Los más desfavorecidos son los recolectores que venden a los intermediarios. En su mayoría alcohólicos y emigrantes del oriente de la Isla que sobreviven en las callejuelas habaneras alimentándose de sobras y durmiendo en covachas o portales a punto de derrumbe.

Aunque pocas, también hay mujeres en el negocio. Suelen ser madres solteras, como Adela, una delgada morena de gestos eléctricos.

Ha podido mantener becado a su hijo en un preuniversitario en el campo. "Cuando viene a casa siempre tiene algo para salir con la novia y ponerse sus buenos tenis", comenta entusiasta esta "luchadora".

Juanito quilo quilo resolvió algo mejor: pulir las latas en el asfalto hasta destaparlas e irse los fines de semana a los jardines de la Tropical, una histórica fábrica en el oeste habanero que dispensa cerveza a granel.

A falta de jarras, los bebedores se las arrebatan por un peso. Al final de cada jornada echa al bolsillo entre doscientos y trescientos pesos.

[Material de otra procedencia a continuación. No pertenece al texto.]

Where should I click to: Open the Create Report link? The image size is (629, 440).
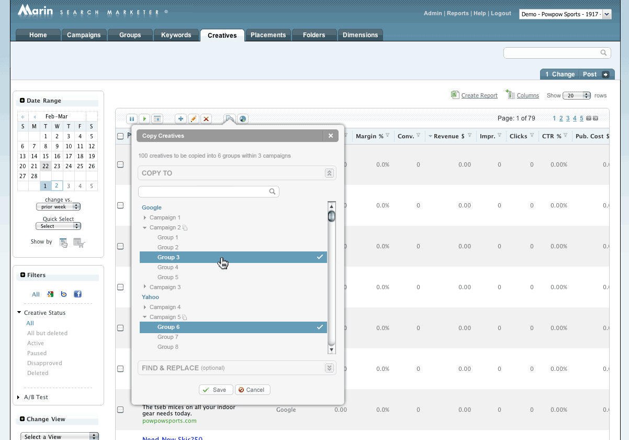click(479, 95)
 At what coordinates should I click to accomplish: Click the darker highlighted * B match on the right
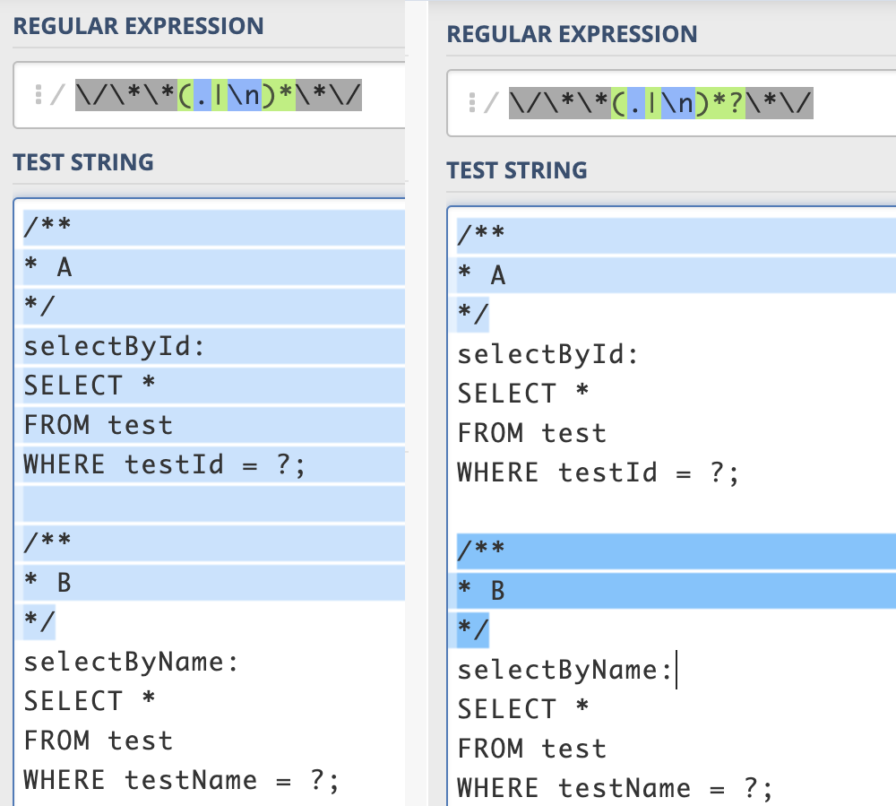[x=484, y=590]
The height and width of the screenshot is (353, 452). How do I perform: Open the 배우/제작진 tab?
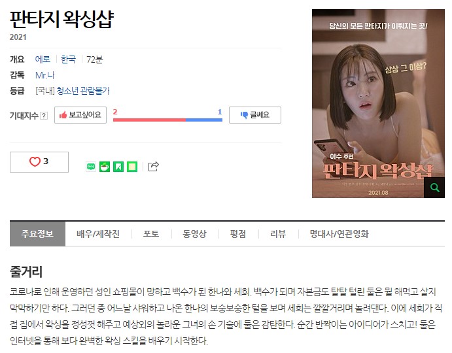(98, 234)
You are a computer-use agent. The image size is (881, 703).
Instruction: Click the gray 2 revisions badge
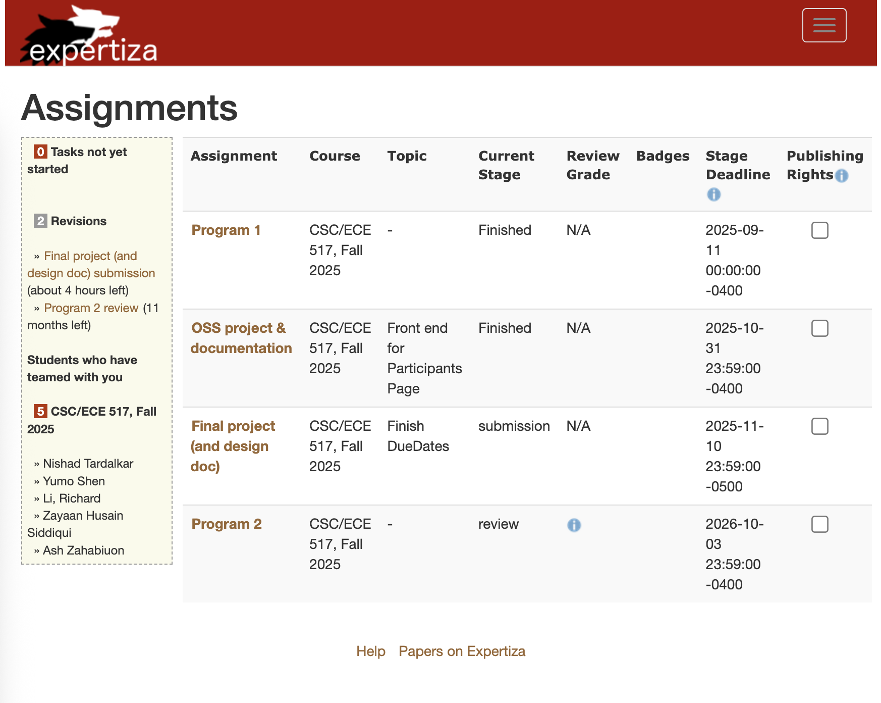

Otros, como el miope Estupiñán, son apresados por la policía y eventualmente rehabilitados. La mayoría de ellos escapa de los centros asistenciales y retornan, desquiciados, a la vida de arrabal.

Uno de estos buzos es Imías. No es un nombre bíblico, sino una toponimia. Así le apodan sus compinches porque emigró desde ese lugar de la geografía más oriental de Cuba, una zona donde el alcoholismo destruye la vida de muchos.

"Este reloj me le encontré en la basura", dice con orgullo.

Imías toma todo lo que contenga alcohol o lo que se imagina que lo tenga, como jarabes medicinales. Hace más de un año sobrevive como recolector.

Está feliz porque vendió en veinte pesos un paraguas roto que encontró ayer. Lleva un saco blindado por la mugre.

Su mirada, perdida, parece confirmar que está en medio de la nada y sin saber ni por qué.